Like son, like father. Purna’s eldest smiles shyly to strangers, and sits quietly and calmly with those he knows. Both father and son bow slightly when they say hello, shy eyes quickly making contact and then darting away. But, though their demeanors match their dispositions couldn’t be more different. Like most young people, Purna’s eldest wouldn’t dream of living in the village. He studies in Pokhara, where he can explore, meet friends, eat different foods and find new video games.
“They love the city, I don’t know why,” Purna says with a small smile, shaking his head. “I think maybe they don’t like the village because they don’t like village work. For me, I like this place,” he motions with his hand to hundreds of green terraces and the white, craggy halo above, “this peace area.”

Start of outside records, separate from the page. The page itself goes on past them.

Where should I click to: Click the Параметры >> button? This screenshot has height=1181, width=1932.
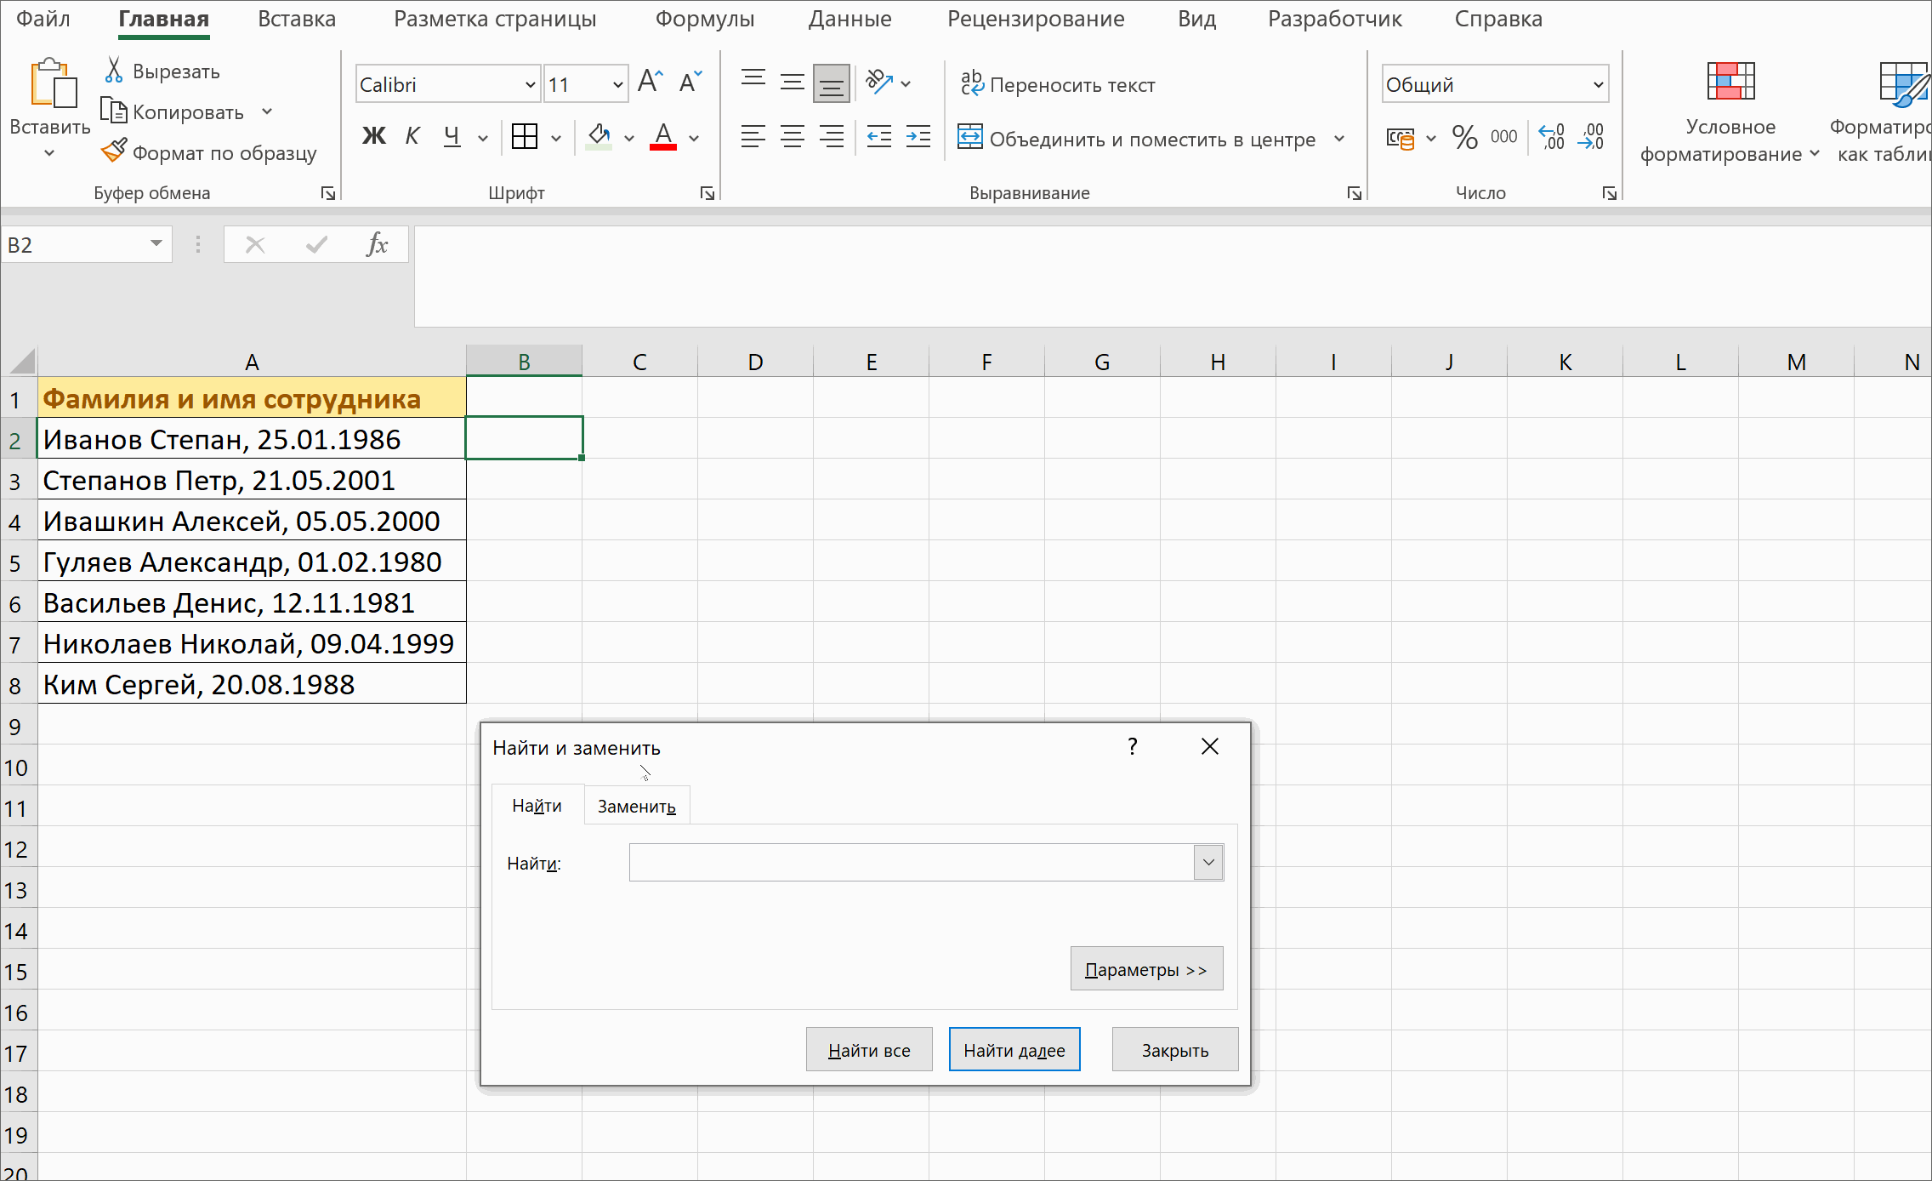pos(1146,969)
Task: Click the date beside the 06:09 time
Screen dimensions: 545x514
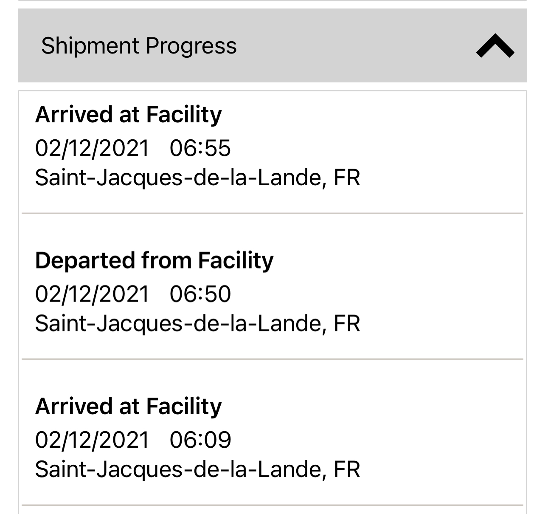Action: coord(92,440)
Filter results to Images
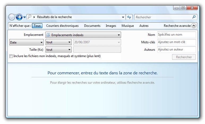Viewport: 205px width, 124px height. [111, 26]
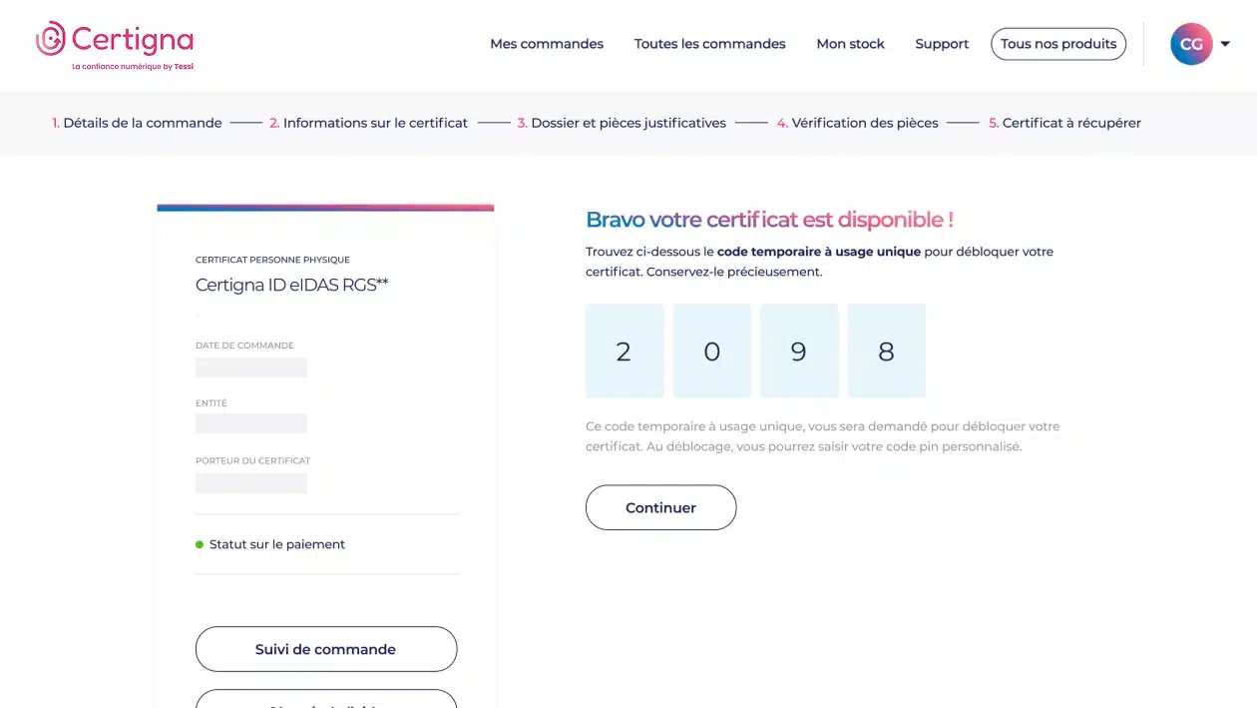Open the CG user avatar

click(1191, 44)
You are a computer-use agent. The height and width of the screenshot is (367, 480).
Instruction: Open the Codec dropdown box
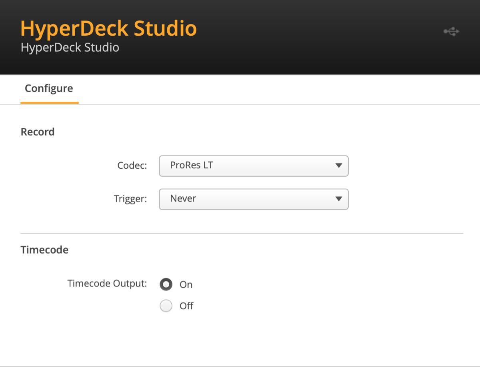pyautogui.click(x=254, y=166)
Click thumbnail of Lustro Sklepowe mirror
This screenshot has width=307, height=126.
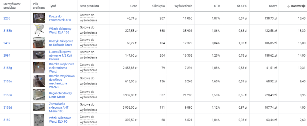[39, 55]
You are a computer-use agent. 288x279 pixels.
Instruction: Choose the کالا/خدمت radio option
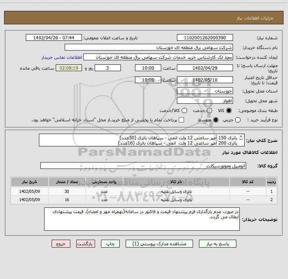184,111
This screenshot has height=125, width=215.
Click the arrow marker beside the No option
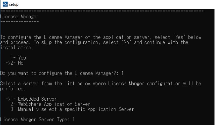coord(8,63)
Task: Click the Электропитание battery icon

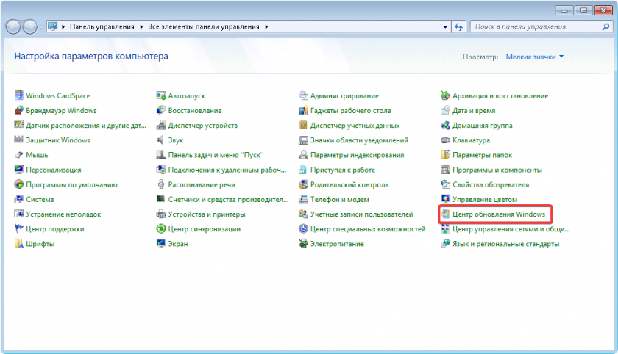Action: click(303, 244)
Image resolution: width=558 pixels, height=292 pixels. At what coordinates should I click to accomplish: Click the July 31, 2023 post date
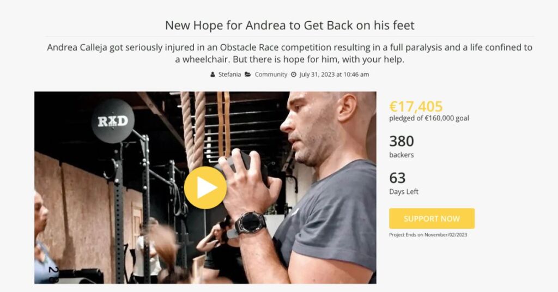[x=334, y=74]
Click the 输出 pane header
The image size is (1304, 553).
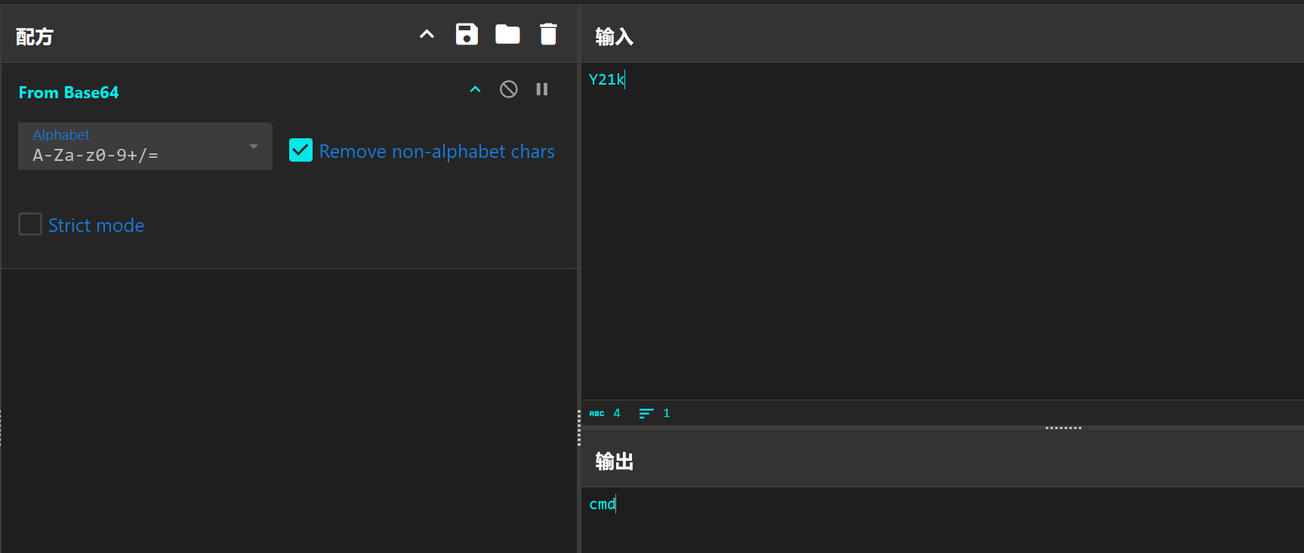coord(614,461)
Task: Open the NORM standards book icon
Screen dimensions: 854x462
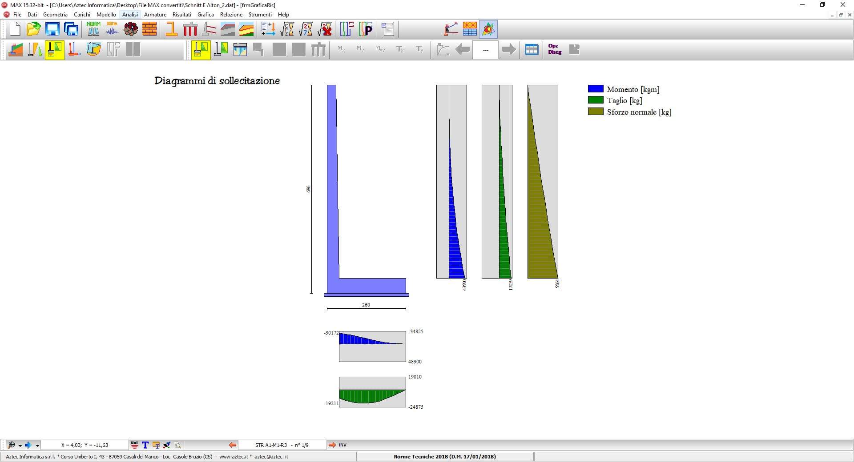Action: [x=93, y=29]
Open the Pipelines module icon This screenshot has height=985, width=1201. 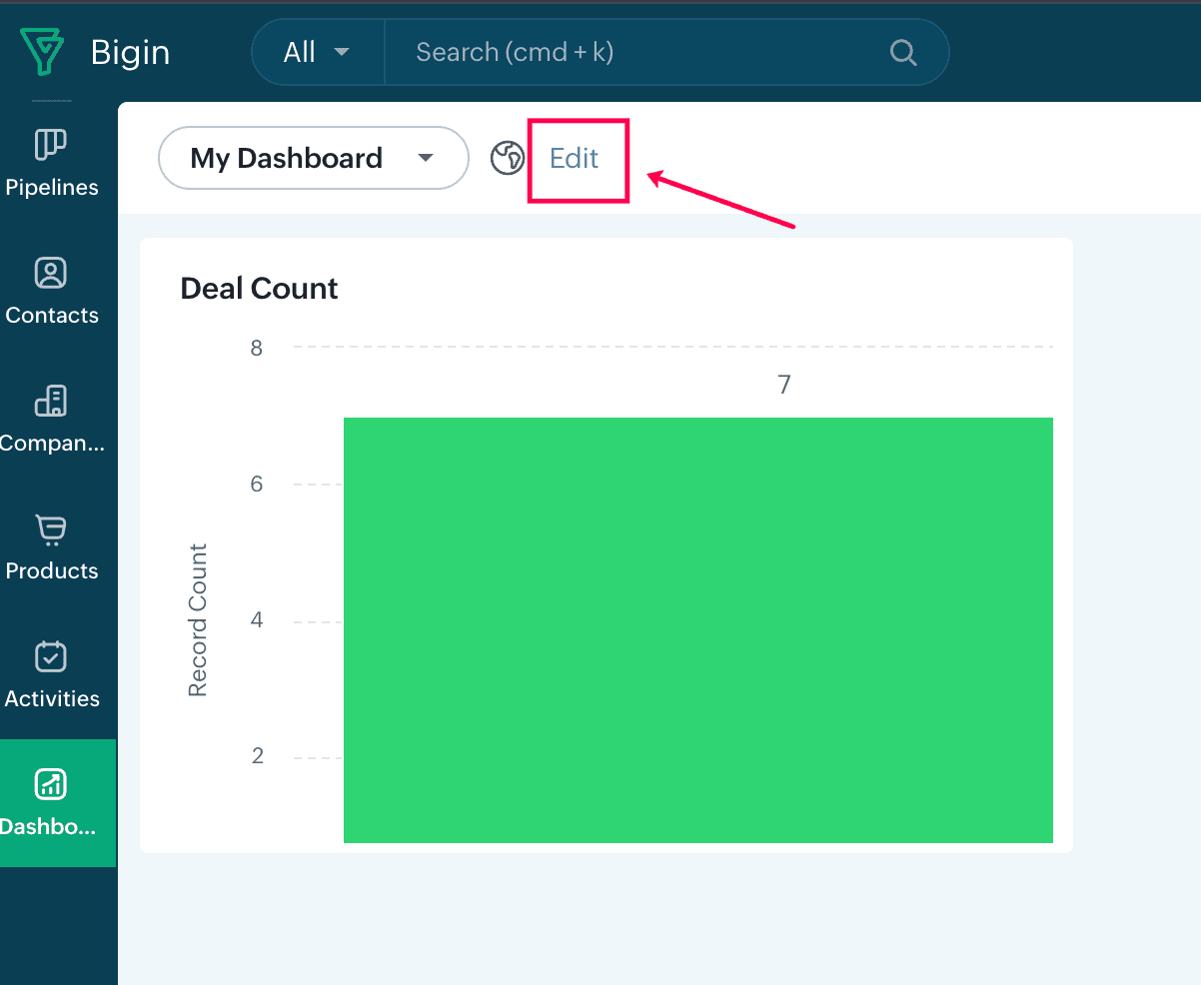point(51,145)
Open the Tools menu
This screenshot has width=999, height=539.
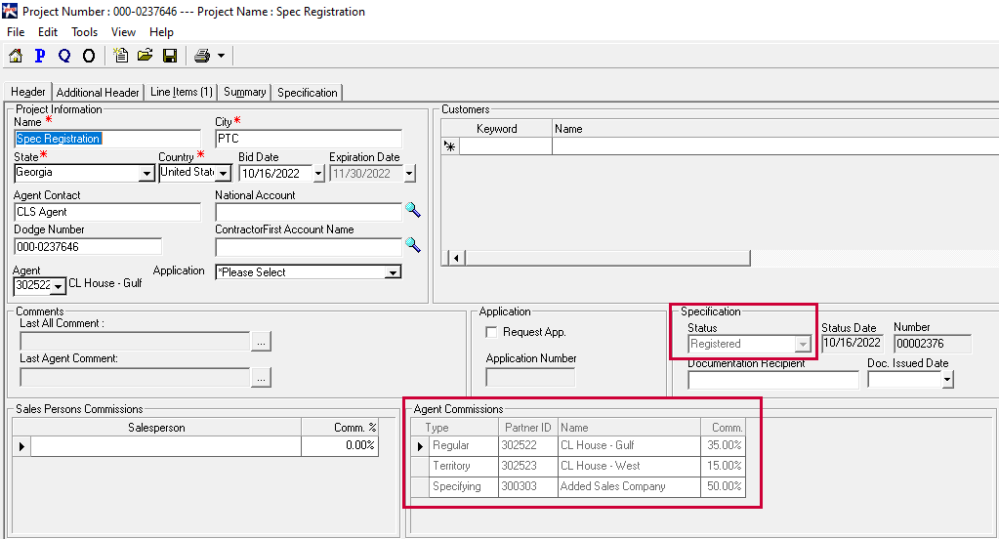(84, 32)
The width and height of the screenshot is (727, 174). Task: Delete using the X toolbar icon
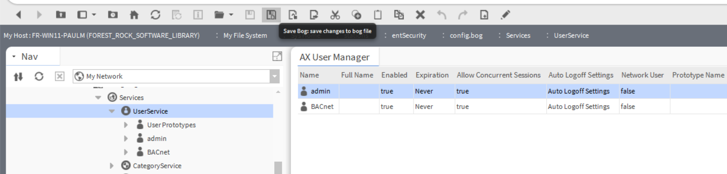point(420,15)
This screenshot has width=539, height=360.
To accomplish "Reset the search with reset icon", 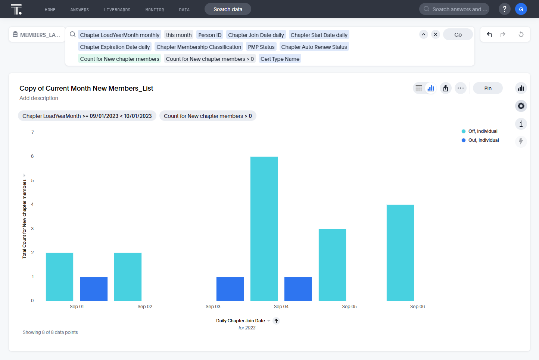I will coord(521,34).
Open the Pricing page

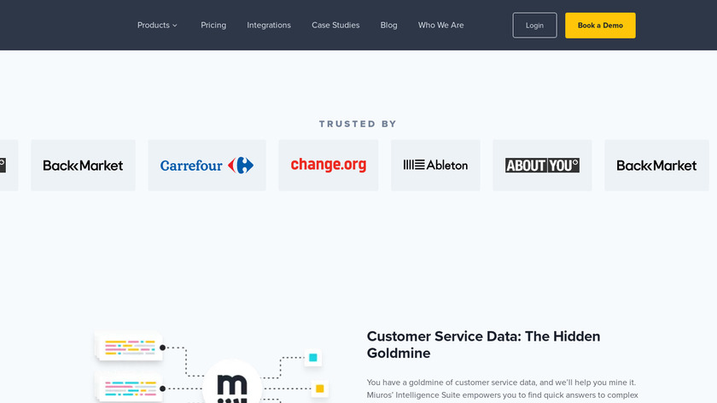213,26
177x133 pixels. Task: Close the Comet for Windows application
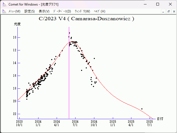[170, 4]
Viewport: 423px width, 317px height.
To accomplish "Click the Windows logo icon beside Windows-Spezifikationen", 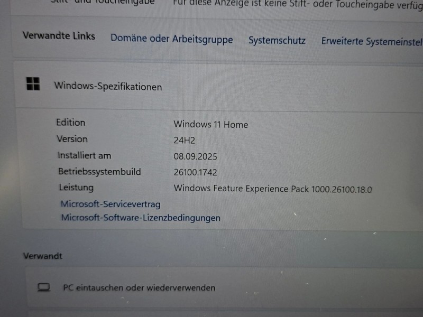I will pos(33,83).
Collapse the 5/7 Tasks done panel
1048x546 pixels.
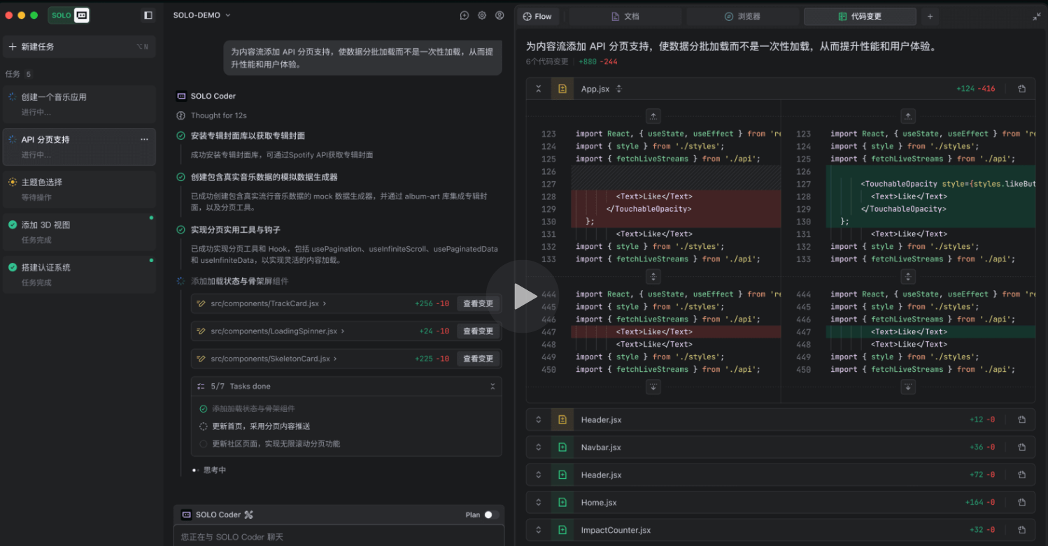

In Purna’s village, the daily tasks of life continue as they have for decades. Villagers wear heavy wool cloaks and hand-woven bamboo hats to shield from the rain as they work in the fields. Traditional tools, like bamboo baskets tightly woven to crossings and firm knots, make farm work possible.
Like all Nepalis, village identity is closely intertwined with cultural and ethnic identity. Purna belongs to the Brahmin caste, but he is quick to explain that his family belongs to the mid-level. He makes clear that he is “not of the same kind of people” who hold powerful leadership positions in Nepal.
In each new village, Purna first describes the people: “This is Ghandruk. It’s just across the valley, but people here are different. They are Gurung. Their faces are round, flatter, and their eyes are large and come out of the face more.” He gestures with his knuckles protruding from either side of his nose, from his own eyes. Everyone is acutely aware of the differences dividing two villages a half-day’s walk apart.
At the end of a long day on the trail, Purna sits down with cell phone in hand. Ever since an American tourist showed him how to watch movies on his phone, he’s become obsessed with downloading films to an app so he can watch later without Internet connection. This task keeps him happy and excited, along with calling his sister who lives with her husband in New Delhi.
As the sun sets down the southwestern valley and the clouds wrap tightly from all directions, Purna is drawn by the pull of the newest film—something to enthrall his mind and heart while his guests remain enthralled by his home.